What kind of wife would I be if I didn't mention Baseball as a Spring passage.  My Husband doesn't count the days until Spring, he counts the days until "Pitchers and Catchers" day.  What can I say, its a Baseball movie.  It has Robert Redford in it.  Better than "Field of Dreams" or "Bull Durham" in my opinion.


Summer Movies We Love

Summer movie viewing starts June 1st, and goes through Labor Day Weekend.  During this time period, you are allowed to watch any of these movies as many times as you want as long as there is no MLB on the tube.  There are links to Amazon (I get nothing from this) at the bottom of the sidebar), if you are interested in purchasing these movies.


When this movie came out in theatres in 1975, no one had any idea who Steven Spielburg was, or how clunky the shark was when it even worked.  But no one went into the water the rest of that summer.  I couldn't sleep with my feet hanging off the bed.  No, it's not Snakes on a Plane, Jake.  In fact, its 45 minutes before you actually see the monster.  The suspense, the chemistry between the three main characters, and the music make this movie unforgettable.

The Deep

Actually, this movie is what I consider Peter Benchley's sequal to Jaws (as opposed to Jaws 2, or any of the remaining Hollywood digits).   You never know when you watch a movie you haven't seen in years whether it will hold up or not, but this one made it to the summer list.  The hairstyles and clothing that typically date movies are so classic and casual, and Bermuda prides itself on as little change as possible, so you really have a tough time placing the time period other than 20th century.  Robert Shaw died (at 51) shortly after making this movie, and here you get at least of glimpse of the handsome swashbuckler he played in his youth.  Nick Nolte and Jaqueline Bisset are at their most beautiful, and natural.  And as Chris points out, she doesn't wear a stitch of underwear in the entire movie.

Independence Day

Clever take on H.G.Wells,  "The War of the Worlds" (a childhood favorite, I loved being scared by movies), great special effects that still hold up rather well, three hunks, and none of the dark mess that became The War of the Worlds recent remake.  Plus it came out on July 4th weekend when it opened in the theatres.

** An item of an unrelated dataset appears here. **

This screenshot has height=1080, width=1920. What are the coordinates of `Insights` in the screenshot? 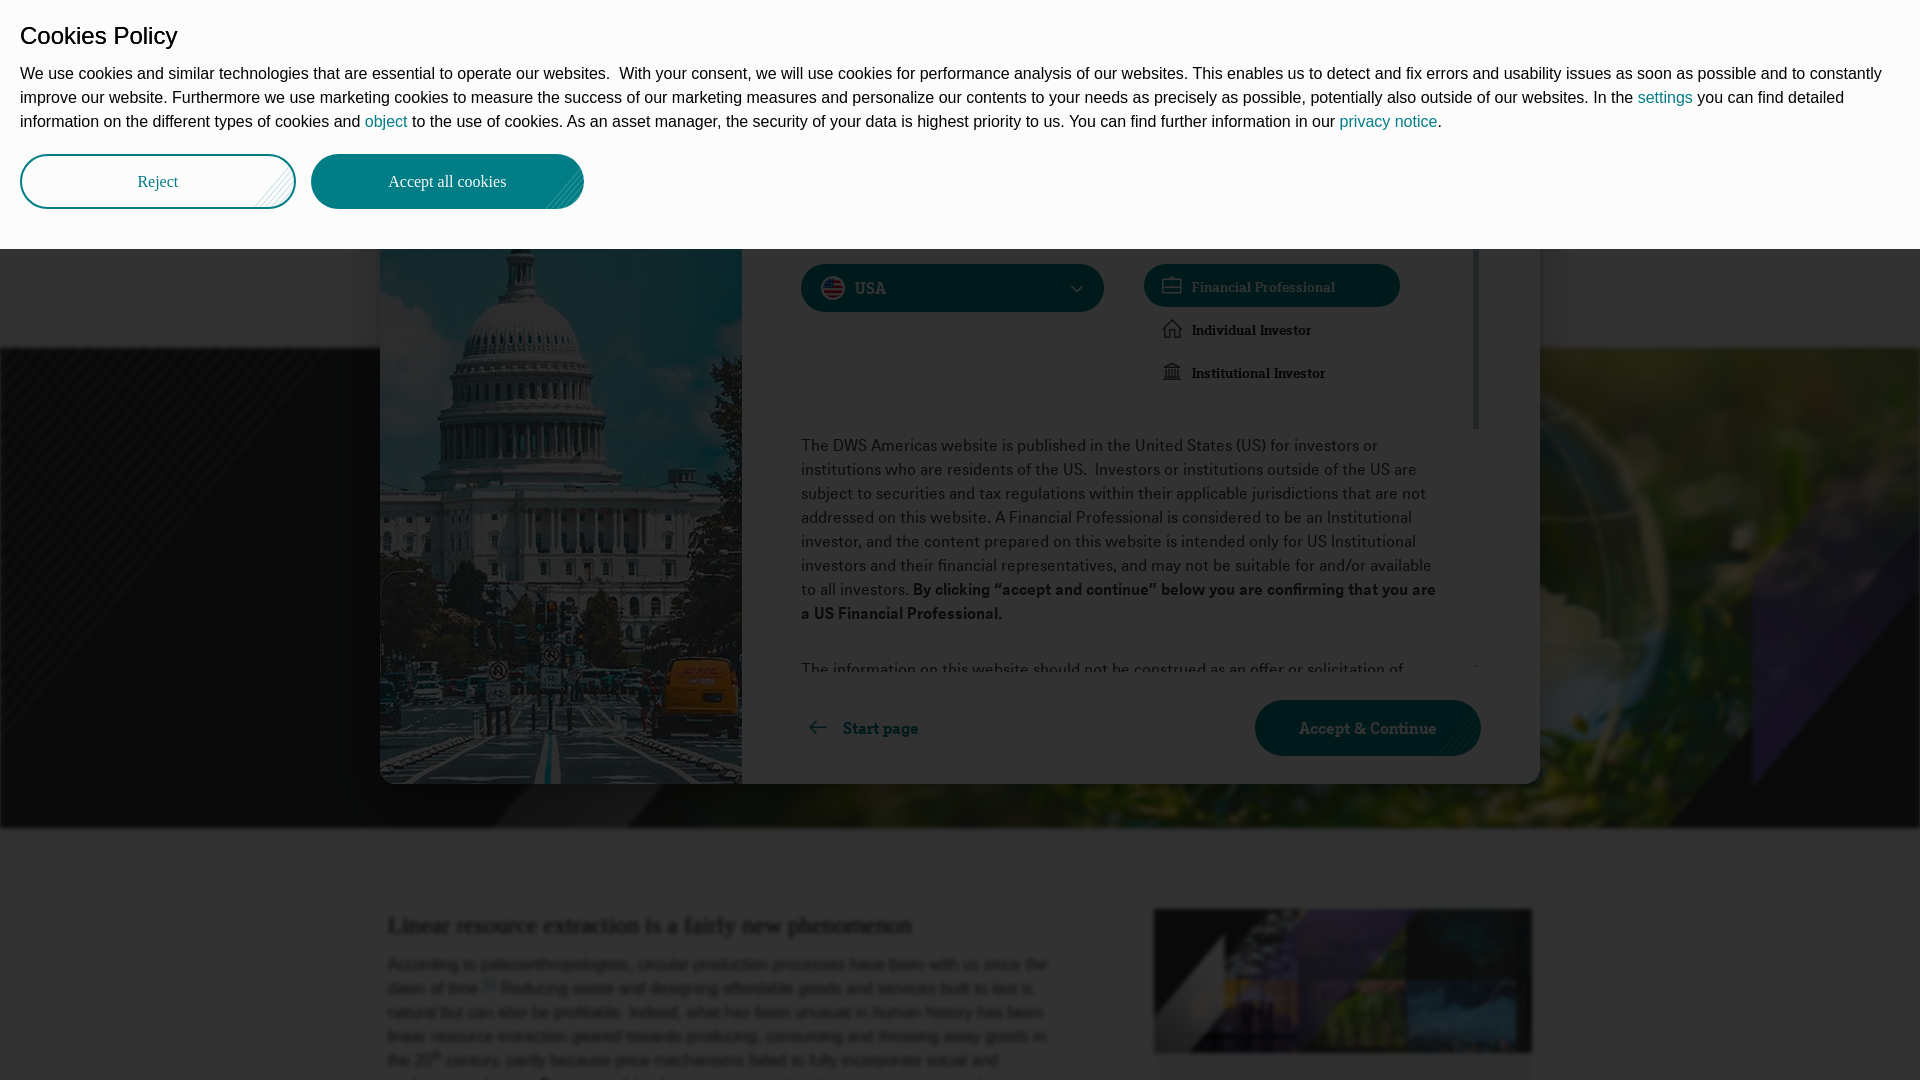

Given the recent disasterous tornados across the entire country, it's hard to say I used watch this movie for fun.  It does, however, portray an accurate picture of what we know about tornados, and where our technology is, even today, and it's a lot more thrilling to watch than the home videos you typically see on the Weather Channel.  

Chris walks into the room and this movie is on.  "It's getting windy."

The Long Hot Summer (both versions)

Paul Newman is Paul Newman and he is at his clever handsome best.  I actually liked the remake with Don Johnson as well, but couldn't find it on DVD.  Both are just steamy.  Whoever wrote the review on Amazon got it right:  southern fried melodrama.

Cat on a Hot Tin Roof

It's amazing what Elizabeth Taylor has done for full dress slips over the years.  (Love her, RIP) Why, why can't Paul Newman's character see that?